= Assigned task =
Whatever the lines below say, output them exactly.

= Available data =
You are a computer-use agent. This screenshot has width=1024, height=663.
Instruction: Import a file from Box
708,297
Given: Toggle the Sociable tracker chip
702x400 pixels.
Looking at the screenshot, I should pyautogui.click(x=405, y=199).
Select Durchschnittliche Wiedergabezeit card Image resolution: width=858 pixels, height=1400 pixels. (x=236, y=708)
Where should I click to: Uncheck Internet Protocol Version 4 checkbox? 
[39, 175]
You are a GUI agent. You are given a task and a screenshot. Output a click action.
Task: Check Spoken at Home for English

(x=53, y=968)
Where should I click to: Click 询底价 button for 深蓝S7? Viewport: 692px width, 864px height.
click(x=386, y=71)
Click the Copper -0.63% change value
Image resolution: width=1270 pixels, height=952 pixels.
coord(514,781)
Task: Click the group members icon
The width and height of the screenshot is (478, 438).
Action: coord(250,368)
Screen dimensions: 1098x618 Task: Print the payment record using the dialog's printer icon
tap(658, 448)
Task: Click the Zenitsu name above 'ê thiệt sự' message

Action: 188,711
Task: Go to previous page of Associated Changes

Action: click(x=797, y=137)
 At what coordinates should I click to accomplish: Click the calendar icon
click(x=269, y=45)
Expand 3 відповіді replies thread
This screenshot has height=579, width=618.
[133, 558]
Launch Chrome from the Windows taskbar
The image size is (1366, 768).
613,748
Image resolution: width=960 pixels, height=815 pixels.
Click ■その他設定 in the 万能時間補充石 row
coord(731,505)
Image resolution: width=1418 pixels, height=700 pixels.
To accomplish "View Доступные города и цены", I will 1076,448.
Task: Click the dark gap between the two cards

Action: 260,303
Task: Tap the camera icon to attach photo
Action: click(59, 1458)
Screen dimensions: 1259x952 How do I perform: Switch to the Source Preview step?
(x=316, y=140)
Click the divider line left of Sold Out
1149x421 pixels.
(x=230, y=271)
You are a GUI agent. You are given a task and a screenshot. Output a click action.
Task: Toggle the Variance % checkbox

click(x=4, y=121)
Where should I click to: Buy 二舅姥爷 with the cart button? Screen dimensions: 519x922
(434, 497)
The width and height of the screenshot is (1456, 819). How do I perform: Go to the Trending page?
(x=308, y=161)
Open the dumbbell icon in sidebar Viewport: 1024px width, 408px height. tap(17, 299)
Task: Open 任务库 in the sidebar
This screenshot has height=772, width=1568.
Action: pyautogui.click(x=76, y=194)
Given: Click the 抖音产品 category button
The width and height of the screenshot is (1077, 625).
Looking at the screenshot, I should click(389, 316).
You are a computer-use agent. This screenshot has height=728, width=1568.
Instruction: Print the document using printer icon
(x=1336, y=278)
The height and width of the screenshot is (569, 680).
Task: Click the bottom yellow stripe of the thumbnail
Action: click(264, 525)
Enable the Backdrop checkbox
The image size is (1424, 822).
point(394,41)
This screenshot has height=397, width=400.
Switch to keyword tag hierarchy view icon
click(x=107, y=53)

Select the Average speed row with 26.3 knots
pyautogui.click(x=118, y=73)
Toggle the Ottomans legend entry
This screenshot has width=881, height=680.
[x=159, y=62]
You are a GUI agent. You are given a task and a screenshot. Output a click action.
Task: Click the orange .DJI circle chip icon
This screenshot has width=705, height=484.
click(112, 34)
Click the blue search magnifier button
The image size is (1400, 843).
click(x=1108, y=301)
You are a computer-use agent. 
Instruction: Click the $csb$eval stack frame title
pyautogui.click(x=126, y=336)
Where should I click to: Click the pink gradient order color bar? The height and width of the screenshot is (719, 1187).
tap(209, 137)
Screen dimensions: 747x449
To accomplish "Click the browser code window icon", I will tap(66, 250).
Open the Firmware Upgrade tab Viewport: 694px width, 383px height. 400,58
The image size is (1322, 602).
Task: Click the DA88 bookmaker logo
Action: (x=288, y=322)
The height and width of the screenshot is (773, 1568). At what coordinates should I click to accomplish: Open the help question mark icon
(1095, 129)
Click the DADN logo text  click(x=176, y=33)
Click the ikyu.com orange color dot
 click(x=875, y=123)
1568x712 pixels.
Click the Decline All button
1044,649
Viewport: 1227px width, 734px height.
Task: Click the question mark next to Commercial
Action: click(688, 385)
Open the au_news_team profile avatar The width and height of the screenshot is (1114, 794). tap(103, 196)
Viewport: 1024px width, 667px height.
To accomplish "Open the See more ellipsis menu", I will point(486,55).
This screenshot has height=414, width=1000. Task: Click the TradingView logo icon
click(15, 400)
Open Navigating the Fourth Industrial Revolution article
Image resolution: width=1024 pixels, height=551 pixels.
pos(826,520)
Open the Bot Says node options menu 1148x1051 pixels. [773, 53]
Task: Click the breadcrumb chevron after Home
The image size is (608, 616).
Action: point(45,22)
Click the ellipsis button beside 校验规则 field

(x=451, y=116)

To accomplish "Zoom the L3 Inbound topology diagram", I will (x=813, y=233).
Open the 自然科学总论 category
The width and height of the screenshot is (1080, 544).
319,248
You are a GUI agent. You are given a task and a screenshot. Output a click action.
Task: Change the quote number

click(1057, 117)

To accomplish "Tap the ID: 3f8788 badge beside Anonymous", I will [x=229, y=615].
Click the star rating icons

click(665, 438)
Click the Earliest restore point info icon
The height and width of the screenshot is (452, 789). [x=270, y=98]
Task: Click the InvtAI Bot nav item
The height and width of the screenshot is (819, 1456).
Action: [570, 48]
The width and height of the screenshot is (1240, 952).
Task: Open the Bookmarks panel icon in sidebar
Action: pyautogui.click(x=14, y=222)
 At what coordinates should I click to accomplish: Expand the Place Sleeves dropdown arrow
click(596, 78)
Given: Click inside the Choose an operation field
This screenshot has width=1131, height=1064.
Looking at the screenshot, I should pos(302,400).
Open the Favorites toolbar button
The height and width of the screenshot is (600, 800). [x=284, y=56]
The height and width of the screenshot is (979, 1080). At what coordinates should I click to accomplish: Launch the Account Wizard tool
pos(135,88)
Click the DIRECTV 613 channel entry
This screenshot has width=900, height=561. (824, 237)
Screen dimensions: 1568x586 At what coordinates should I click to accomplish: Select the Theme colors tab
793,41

= Answer area =
You are a computer-use agent. This screenshot has width=1024, height=663.
Instruction: Import a file from Box
708,297
Given: Toggle the Sociable tracker chip
702x400 pixels.
Looking at the screenshot, I should pyautogui.click(x=405, y=199).
Select Durchschnittliche Wiedergabezeit card Image resolution: width=858 pixels, height=1400 pixels. (x=236, y=708)
Where should I click to: Uncheck Internet Protocol Version 4 checkbox? 
[39, 175]
You are a GUI agent. You are given a task and a screenshot. Output a click action.
Task: Check Spoken at Home for English

(x=53, y=968)
Where should I click to: Click 询底价 button for 深蓝S7? Viewport: 692px width, 864px height.
click(x=386, y=71)
Click the Copper -0.63% change value
Image resolution: width=1270 pixels, height=952 pixels.
coord(514,781)
Task: Click the group members icon
The width and height of the screenshot is (478, 438).
Action: coord(250,368)
Screen dimensions: 1098x618 Task: Print the payment record using the dialog's printer icon
tap(658, 448)
Task: Click the Zenitsu name above 'ê thiệt sự' message

Action: 188,711
Task: Go to previous page of Associated Changes

Action: click(x=797, y=137)
 At what coordinates should I click to accomplish: Click the calendar icon
click(x=269, y=45)
Expand 3 відповіді replies thread
This screenshot has height=579, width=618.
[133, 558]
Launch Chrome from the Windows taskbar
The image size is (1366, 768).
613,748
Image resolution: width=960 pixels, height=815 pixels.
Click ■その他設定 in the 万能時間補充石 row
coord(731,505)
Image resolution: width=1418 pixels, height=700 pixels.
To accomplish "View Доступные города и цены", I will 1076,448.
Task: Click the dark gap between the two cards

Action: 260,303
Task: Tap the camera icon to attach photo
Action: click(59, 1458)
Screen dimensions: 1259x952 How do I perform: Switch to the Source Preview step?
(x=316, y=140)
Click the divider line left of Sold Out
1149x421 pixels.
(x=230, y=271)
You are a GUI agent. You are given a task and a screenshot. Output a click action.
Task: Toggle the Variance % checkbox

click(x=4, y=121)
Where should I click to: Buy 二舅姥爷 with the cart button? Screen dimensions: 519x922
(434, 497)
The width and height of the screenshot is (1456, 819). How do I perform: Go to the Trending page?
(x=308, y=161)
Open the dumbbell icon in sidebar Viewport: 1024px width, 408px height. tap(17, 299)
Task: Open 任务库 in the sidebar
This screenshot has height=772, width=1568.
Action: pyautogui.click(x=76, y=194)
Given: Click the 抖音产品 category button
The width and height of the screenshot is (1077, 625).
Looking at the screenshot, I should click(389, 316).
You are a computer-use agent. This screenshot has height=728, width=1568.
Instruction: Print the document using printer icon
(x=1336, y=278)
The height and width of the screenshot is (569, 680).
Task: Click the bottom yellow stripe of the thumbnail
Action: click(264, 525)
Enable the Backdrop checkbox
The image size is (1424, 822).
point(394,41)
This screenshot has height=397, width=400.
Switch to keyword tag hierarchy view icon
click(x=107, y=53)

Select the Average speed row with 26.3 knots
pyautogui.click(x=118, y=73)
Toggle the Ottomans legend entry
This screenshot has width=881, height=680.
[x=159, y=62]
You are a GUI agent. You are given a task and a screenshot. Output a click action.
Task: Click the orange .DJI circle chip icon
This screenshot has width=705, height=484.
click(112, 34)
Click the blue search magnifier button
The image size is (1400, 843).
click(x=1108, y=301)
You are a computer-use agent. 
Instruction: Click the $csb$eval stack frame title
pyautogui.click(x=126, y=336)
Where should I click to: Click the pink gradient order color bar? The height and width of the screenshot is (719, 1187).
tap(209, 137)
Screen dimensions: 747x449
To accomplish "Click the browser code window icon", I will tap(66, 250).
Open the Firmware Upgrade tab Viewport: 694px width, 383px height. 400,58
The image size is (1322, 602).
Task: Click the DA88 bookmaker logo
Action: (x=288, y=322)
The height and width of the screenshot is (773, 1568). At what coordinates should I click to accomplish: Open the help question mark icon
(1095, 129)
Click the DADN logo text  click(x=176, y=33)
Click the ikyu.com orange color dot
 click(x=875, y=123)
1568x712 pixels.
Click the Decline All button
1044,649
Viewport: 1227px width, 734px height.
Task: Click the question mark next to Commercial
Action: click(688, 385)
Open the au_news_team profile avatar The width and height of the screenshot is (1114, 794). tap(103, 196)
Viewport: 1024px width, 667px height.
To accomplish "Open the See more ellipsis menu", I will point(486,55).
This screenshot has height=414, width=1000. Task: Click the TradingView logo icon
click(15, 400)
Open Navigating the Fourth Industrial Revolution article
Image resolution: width=1024 pixels, height=551 pixels.
pos(826,520)
Open the Bot Says node options menu 1148x1051 pixels. [773, 53]
Task: Click the breadcrumb chevron after Home
The image size is (608, 616).
Action: point(45,22)
Click the ellipsis button beside 校验规则 field

(x=451, y=116)

To accomplish "Zoom the L3 Inbound topology diagram", I will (x=813, y=233).
Open the 自然科学总论 category
The width and height of the screenshot is (1080, 544).
319,248
You are a GUI agent. You are given a task and a screenshot. Output a click action.
Task: Change the quote number

click(1057, 117)

To accomplish "Tap the ID: 3f8788 badge beside Anonymous", I will [x=229, y=615].
Click the star rating icons

click(665, 438)
Click the Earliest restore point info icon
The height and width of the screenshot is (452, 789). [x=270, y=98]
Task: Click the InvtAI Bot nav item
The height and width of the screenshot is (819, 1456).
Action: [570, 48]
The width and height of the screenshot is (1240, 952).
Task: Open the Bookmarks panel icon in sidebar
Action: pyautogui.click(x=14, y=222)
 At what coordinates should I click to accomplish: Expand the Place Sleeves dropdown arrow
click(596, 78)
Given: Click inside the Choose an operation field
This screenshot has width=1131, height=1064.
Looking at the screenshot, I should pos(302,400).
Open the Favorites toolbar button
The height and width of the screenshot is (600, 800). [x=284, y=56]
The height and width of the screenshot is (979, 1080). At what coordinates should I click to accomplish: Launch the Account Wizard tool
pos(135,88)
Click the DIRECTV 613 channel entry
This screenshot has width=900, height=561. (824, 237)
Screen dimensions: 1568x586 At what coordinates should I click to accomplish: Select the Theme colors tab
793,41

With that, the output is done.